**TEXT PASSAGE:**

The effect of DNA methylation in osteoarthritis (OA) pathophysiology is becoming increasingly evident. OA progress is accompanied by methylation changes to cartilage catabolic and developmentally associated genes such as MMP13, SOX9, ADAMTS45,6,7,8,9. DNA has been shown to be differentially methylated between normal and OA cartilage5. For example, the enhancer region of NF-κB at −5.8 kb was significantly demethylated in OA cartilage compared with the same region in control samples, leading to the activation of inducible nitric oxide synthase to start or accelerate OA process6. Recent studies showed that MMP137 and ADAMTS48 decreased methylation and SOX99 increased methylation in OA, and the gene expression is inversely related to methylation. Moreover, increased DNA methylation due to age and oxidative stress impaired the differentiation capacity of hMSCs10, and DNA methyltransferase inhibitors promoted the differentiation of stem cells by repressing DNA methylation11.

**EXERCISE PROMPT:**
Continue the passage on DNA methylation in osteoarthritis, picking up right after its final sentence.

**SOURCE DATA:**

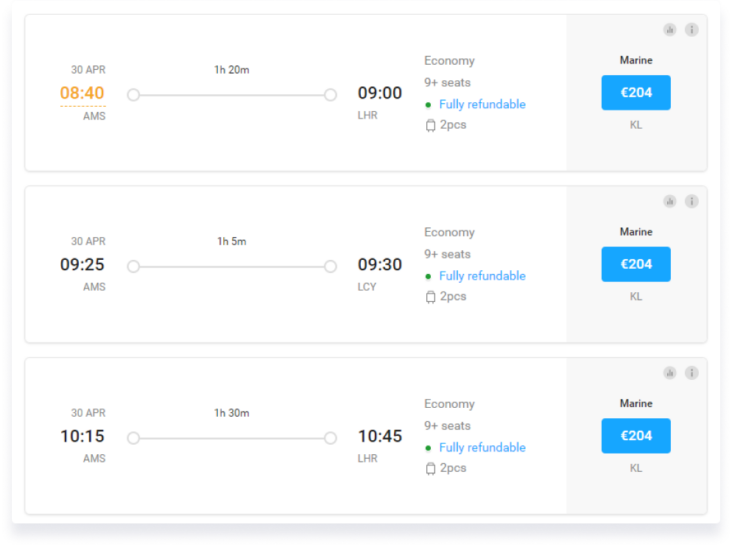Viewport: 732px width, 547px height.
Task: Open Fully refundable link on 08:40 flight
Action: click(482, 104)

**EXERCISE RESPONSE:**
MicroRNAs (miRNAs) are short (~22 nt), non-coding, single-stranded RNAs that function as post-transcriptional regulators. Specifically, miRNAs silence gene expression by binding to the 3′-untranslated region (3′-UTR) of specific target mRNAs, thereby promoting their degradation or inhibiting their translation12. Previously, we found high expression levels of miR-455-3p in human adipose-derived stem cells (hADSCs) during chondrogenic differentiation13. We subsequently demonstrated that miR-455-3p plays a role in regulating OA and the chondrogenic differentiation of hMSCs14,15,16.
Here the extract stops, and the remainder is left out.